Pixel coordinate grounding data:
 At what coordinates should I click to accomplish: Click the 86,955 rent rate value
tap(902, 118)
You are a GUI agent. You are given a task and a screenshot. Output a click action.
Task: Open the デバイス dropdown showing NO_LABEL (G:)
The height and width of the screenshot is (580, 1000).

## DESCRIPTION OF THE TASK
Reply with the number of lines in the entries that hold the word "screenshot", and add no other words.

## RESULT BELOW
2